INSTRUCTIONS FOR THE TASK:
Look through the entries below and return all lines including the word "Gavėjo".

=== AVAILABLE RECORDS ===

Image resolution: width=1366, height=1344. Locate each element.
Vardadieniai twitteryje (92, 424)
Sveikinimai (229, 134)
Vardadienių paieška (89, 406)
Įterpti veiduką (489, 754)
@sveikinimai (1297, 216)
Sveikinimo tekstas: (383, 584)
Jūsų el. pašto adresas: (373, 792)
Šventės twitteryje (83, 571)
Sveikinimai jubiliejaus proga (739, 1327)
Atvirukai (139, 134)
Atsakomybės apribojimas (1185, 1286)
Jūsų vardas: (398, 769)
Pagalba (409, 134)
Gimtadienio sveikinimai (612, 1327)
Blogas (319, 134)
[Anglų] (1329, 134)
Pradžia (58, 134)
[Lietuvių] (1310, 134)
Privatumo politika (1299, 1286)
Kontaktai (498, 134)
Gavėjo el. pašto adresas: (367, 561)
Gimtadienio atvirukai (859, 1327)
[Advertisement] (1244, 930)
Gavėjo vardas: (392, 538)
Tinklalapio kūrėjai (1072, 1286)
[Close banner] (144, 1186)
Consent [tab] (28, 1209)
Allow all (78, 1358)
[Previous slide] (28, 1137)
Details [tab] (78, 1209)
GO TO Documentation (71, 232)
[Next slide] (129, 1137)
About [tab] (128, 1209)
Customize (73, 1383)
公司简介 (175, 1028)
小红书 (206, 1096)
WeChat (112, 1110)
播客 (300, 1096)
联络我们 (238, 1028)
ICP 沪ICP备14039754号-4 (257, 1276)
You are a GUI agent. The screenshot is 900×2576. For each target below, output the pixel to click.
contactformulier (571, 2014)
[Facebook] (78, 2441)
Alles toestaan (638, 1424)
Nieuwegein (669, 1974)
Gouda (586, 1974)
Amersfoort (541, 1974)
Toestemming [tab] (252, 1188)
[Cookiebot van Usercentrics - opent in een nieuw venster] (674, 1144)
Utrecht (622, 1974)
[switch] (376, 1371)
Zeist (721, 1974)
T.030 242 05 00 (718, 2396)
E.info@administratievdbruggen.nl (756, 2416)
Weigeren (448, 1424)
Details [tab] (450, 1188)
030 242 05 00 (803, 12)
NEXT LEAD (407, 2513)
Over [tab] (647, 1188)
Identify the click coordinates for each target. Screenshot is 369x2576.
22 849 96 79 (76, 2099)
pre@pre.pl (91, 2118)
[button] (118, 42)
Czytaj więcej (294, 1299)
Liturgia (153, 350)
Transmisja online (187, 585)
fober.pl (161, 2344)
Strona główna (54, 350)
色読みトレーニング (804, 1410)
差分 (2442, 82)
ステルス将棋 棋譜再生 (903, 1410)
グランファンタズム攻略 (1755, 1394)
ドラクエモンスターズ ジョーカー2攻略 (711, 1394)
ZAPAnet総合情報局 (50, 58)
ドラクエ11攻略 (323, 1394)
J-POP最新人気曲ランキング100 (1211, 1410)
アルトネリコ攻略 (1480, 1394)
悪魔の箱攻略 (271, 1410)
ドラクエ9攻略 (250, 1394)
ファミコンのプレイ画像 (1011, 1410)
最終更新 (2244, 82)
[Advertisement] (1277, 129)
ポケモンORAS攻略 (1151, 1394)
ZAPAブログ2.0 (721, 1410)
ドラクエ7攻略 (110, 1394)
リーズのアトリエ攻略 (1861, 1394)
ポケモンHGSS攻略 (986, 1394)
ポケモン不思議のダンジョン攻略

===

RESPONSE AREA:
Gavėjo el. pašto adresas: (367, 561)
Gavėjo vardas: (392, 538)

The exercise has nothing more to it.